### WRITTEN PROBLEM
Copy out the entries below verbatim, from the line containing "Screen dimensions: 1120x958" through the line containing "Looking at the screenshot, I should click(x=52, y=878).", inclusive, and include nothing else.

### SUPPLIED INFORMATION
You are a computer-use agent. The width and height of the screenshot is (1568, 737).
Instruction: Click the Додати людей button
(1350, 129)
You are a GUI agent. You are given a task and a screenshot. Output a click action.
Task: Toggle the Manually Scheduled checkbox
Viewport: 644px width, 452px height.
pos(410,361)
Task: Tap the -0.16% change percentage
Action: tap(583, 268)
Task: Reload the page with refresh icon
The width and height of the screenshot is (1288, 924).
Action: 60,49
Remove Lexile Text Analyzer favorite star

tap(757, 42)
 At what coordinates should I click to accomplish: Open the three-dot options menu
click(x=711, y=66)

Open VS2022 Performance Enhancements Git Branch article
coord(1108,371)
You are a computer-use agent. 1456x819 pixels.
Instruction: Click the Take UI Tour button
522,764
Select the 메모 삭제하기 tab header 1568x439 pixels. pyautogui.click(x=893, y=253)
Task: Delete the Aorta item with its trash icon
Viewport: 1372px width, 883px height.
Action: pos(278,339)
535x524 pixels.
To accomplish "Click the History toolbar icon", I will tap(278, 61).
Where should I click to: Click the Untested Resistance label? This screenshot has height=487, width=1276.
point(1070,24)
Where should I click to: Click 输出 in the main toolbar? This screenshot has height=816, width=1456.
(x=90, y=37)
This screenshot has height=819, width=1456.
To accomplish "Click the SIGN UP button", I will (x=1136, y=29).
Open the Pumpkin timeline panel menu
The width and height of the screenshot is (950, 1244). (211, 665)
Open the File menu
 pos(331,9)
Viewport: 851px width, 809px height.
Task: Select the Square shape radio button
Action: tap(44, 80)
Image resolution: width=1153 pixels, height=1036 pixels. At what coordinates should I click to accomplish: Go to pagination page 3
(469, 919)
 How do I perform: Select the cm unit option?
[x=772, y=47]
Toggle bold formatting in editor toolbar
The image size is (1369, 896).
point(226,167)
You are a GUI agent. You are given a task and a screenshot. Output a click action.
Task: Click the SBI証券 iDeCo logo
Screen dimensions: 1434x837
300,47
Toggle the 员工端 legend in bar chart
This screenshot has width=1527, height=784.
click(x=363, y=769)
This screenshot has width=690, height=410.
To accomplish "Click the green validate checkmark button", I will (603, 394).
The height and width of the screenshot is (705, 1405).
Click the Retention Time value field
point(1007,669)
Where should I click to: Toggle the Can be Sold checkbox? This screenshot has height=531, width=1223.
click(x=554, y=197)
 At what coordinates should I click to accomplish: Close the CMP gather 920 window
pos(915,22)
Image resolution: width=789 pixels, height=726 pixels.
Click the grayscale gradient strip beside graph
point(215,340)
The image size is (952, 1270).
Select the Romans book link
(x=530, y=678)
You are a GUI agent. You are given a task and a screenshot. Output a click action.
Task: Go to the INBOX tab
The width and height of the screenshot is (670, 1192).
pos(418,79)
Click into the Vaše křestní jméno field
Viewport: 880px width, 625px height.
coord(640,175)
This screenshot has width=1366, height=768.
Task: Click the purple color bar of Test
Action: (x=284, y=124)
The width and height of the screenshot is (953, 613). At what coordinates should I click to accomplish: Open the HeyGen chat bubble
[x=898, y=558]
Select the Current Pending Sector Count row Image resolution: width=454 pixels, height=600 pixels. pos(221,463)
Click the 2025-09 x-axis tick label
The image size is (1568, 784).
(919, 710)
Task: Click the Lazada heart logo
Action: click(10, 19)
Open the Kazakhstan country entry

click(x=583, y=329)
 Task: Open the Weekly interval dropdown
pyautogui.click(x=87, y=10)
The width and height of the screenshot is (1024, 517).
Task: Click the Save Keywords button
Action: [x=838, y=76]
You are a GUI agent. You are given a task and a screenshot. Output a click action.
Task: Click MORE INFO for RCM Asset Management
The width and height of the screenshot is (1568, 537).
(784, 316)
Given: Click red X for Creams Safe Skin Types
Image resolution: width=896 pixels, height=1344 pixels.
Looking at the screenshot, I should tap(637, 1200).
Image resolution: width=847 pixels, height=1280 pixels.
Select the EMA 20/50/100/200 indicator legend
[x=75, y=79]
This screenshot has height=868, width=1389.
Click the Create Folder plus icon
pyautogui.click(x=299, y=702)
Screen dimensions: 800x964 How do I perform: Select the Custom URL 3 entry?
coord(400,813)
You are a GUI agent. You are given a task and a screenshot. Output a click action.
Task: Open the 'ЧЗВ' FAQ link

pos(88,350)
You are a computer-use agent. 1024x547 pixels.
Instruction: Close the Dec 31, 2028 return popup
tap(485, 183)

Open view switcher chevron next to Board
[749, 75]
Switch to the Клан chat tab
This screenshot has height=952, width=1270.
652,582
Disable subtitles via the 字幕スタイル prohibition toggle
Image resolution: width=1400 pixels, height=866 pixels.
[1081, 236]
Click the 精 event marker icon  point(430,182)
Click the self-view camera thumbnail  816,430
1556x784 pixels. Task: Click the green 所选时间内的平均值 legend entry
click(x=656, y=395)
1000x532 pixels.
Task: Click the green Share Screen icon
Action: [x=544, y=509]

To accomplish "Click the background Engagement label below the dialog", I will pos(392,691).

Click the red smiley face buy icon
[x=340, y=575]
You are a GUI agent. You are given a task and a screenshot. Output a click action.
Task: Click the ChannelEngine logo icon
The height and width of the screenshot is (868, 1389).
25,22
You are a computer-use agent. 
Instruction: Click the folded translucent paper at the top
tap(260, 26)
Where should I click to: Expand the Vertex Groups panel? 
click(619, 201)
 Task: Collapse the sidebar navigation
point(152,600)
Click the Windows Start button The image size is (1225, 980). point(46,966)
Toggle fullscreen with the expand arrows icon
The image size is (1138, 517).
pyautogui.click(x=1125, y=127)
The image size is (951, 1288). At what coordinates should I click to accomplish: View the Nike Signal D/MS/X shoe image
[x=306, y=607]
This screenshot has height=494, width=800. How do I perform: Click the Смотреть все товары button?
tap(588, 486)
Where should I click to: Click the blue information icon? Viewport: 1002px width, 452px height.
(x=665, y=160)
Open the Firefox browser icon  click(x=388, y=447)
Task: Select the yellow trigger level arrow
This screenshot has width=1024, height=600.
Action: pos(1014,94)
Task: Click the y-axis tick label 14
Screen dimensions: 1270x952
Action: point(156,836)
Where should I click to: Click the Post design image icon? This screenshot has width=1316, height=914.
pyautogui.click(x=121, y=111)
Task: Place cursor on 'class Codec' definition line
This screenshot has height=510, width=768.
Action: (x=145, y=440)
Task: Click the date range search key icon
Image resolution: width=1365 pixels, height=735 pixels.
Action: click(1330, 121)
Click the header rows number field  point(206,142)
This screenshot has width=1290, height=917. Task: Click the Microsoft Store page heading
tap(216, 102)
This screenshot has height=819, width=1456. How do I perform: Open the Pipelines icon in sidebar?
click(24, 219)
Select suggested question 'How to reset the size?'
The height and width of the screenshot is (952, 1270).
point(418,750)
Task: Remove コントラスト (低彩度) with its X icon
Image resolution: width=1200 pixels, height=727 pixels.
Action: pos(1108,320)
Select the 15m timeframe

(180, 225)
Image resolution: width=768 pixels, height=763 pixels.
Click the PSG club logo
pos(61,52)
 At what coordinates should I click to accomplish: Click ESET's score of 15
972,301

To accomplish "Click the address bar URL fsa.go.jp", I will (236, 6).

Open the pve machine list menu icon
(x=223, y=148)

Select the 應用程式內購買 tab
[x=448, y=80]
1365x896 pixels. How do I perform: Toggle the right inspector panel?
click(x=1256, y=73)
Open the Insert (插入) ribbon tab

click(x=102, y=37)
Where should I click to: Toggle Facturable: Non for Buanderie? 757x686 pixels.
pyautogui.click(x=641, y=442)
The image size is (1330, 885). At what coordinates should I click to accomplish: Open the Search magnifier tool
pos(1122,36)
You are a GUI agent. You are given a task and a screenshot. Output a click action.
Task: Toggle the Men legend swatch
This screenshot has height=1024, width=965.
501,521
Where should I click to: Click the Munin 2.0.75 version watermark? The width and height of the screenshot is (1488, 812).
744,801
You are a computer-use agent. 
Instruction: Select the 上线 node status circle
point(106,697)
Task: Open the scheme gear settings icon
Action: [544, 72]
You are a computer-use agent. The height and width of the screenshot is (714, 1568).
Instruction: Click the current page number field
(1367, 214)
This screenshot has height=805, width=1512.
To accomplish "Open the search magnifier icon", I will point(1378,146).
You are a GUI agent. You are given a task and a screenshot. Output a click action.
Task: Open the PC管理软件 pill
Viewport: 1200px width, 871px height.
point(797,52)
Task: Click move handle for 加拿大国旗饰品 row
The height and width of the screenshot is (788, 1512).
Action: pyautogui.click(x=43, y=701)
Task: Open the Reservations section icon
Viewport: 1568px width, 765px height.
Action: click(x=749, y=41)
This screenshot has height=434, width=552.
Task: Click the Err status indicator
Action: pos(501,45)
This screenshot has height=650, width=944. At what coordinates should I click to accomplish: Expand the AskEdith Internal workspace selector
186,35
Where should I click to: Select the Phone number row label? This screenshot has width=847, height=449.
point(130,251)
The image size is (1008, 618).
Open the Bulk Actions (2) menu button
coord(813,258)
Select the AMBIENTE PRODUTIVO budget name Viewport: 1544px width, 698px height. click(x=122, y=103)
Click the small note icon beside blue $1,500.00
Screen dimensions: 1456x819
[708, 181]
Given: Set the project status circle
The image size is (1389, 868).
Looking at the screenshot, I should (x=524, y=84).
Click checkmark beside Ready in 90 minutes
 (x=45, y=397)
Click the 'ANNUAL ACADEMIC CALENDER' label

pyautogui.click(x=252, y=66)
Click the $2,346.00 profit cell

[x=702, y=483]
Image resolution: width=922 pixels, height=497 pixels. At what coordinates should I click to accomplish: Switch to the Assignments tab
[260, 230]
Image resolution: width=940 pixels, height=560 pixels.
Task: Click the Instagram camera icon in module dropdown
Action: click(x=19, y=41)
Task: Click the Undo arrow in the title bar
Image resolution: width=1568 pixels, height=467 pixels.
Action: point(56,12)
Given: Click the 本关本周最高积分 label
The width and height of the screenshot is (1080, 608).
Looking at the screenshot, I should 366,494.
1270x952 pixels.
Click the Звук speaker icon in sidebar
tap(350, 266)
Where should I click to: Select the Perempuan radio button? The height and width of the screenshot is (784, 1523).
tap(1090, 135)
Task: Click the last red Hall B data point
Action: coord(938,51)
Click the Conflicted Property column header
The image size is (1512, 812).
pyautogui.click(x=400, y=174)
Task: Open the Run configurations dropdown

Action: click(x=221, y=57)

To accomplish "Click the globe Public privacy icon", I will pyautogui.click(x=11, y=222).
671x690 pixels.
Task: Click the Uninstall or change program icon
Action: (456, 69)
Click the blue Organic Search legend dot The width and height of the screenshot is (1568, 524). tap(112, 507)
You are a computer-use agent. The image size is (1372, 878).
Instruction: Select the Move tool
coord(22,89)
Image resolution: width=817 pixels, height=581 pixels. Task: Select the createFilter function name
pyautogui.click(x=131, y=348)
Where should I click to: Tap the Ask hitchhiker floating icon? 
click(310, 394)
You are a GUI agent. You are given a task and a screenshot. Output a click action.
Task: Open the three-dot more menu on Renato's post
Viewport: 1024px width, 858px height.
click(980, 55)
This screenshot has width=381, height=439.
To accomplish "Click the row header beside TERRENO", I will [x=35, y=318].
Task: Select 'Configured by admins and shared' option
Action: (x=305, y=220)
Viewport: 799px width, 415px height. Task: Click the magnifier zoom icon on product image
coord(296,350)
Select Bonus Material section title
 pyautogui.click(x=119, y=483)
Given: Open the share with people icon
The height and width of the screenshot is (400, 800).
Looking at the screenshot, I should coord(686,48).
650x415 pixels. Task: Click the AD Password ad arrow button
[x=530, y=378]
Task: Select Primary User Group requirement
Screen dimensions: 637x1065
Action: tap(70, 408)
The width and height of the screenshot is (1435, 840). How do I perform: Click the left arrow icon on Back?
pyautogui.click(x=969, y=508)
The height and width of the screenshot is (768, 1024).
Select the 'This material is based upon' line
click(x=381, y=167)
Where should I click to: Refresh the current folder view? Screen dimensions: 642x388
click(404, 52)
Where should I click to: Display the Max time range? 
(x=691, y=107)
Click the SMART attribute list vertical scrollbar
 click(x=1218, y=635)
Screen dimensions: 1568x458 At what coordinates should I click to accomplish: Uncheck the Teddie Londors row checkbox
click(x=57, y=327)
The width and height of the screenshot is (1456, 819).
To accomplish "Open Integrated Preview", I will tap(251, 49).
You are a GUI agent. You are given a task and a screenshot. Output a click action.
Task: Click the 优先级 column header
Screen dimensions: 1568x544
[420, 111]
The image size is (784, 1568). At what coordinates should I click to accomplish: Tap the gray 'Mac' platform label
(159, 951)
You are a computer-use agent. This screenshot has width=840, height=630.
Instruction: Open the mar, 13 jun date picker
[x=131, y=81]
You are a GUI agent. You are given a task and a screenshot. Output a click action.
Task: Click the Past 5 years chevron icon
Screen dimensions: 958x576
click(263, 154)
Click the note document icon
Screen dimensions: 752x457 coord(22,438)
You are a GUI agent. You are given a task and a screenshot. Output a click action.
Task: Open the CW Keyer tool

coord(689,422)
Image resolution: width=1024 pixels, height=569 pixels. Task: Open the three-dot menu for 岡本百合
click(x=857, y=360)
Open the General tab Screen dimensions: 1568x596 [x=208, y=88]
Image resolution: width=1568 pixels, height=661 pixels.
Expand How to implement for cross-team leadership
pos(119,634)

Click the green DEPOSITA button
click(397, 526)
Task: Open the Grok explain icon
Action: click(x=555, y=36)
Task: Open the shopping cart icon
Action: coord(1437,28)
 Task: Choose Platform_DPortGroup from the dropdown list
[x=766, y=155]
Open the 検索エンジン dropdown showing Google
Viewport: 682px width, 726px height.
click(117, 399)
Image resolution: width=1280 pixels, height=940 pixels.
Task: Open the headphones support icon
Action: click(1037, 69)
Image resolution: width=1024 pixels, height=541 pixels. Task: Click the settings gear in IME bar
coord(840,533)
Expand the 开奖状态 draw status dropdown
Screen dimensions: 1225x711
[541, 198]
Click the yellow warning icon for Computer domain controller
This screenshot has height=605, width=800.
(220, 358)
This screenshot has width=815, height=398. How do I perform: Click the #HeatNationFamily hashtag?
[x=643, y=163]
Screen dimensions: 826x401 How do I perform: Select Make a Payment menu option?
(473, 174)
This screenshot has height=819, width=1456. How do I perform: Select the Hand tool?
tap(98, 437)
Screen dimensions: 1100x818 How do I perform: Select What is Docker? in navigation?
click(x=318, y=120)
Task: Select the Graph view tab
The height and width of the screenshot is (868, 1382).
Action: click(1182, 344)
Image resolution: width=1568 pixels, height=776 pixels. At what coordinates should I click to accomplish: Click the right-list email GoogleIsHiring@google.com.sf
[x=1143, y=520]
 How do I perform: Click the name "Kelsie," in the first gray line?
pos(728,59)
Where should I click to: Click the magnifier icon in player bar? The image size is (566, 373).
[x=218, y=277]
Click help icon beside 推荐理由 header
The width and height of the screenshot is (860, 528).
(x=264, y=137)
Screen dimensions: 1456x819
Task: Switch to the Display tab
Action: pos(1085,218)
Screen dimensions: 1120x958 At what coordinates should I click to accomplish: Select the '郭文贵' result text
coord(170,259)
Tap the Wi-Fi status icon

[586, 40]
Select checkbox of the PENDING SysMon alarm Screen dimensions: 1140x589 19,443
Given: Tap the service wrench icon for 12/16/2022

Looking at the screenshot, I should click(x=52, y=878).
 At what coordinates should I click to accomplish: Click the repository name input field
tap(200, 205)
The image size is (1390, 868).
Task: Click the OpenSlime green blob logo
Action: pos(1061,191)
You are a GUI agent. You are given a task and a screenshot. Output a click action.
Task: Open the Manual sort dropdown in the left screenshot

### ANSWER FOR THIS EXERCISE
Screen dimensions: 1120x958 At what coordinates should I click to accomplish: Select the '郭文贵' result text
coord(170,259)
Tap the Wi-Fi status icon

[586, 40]
Select checkbox of the PENDING SysMon alarm Screen dimensions: 1140x589 19,443
Given: Tap the service wrench icon for 12/16/2022

Looking at the screenshot, I should click(x=52, y=878).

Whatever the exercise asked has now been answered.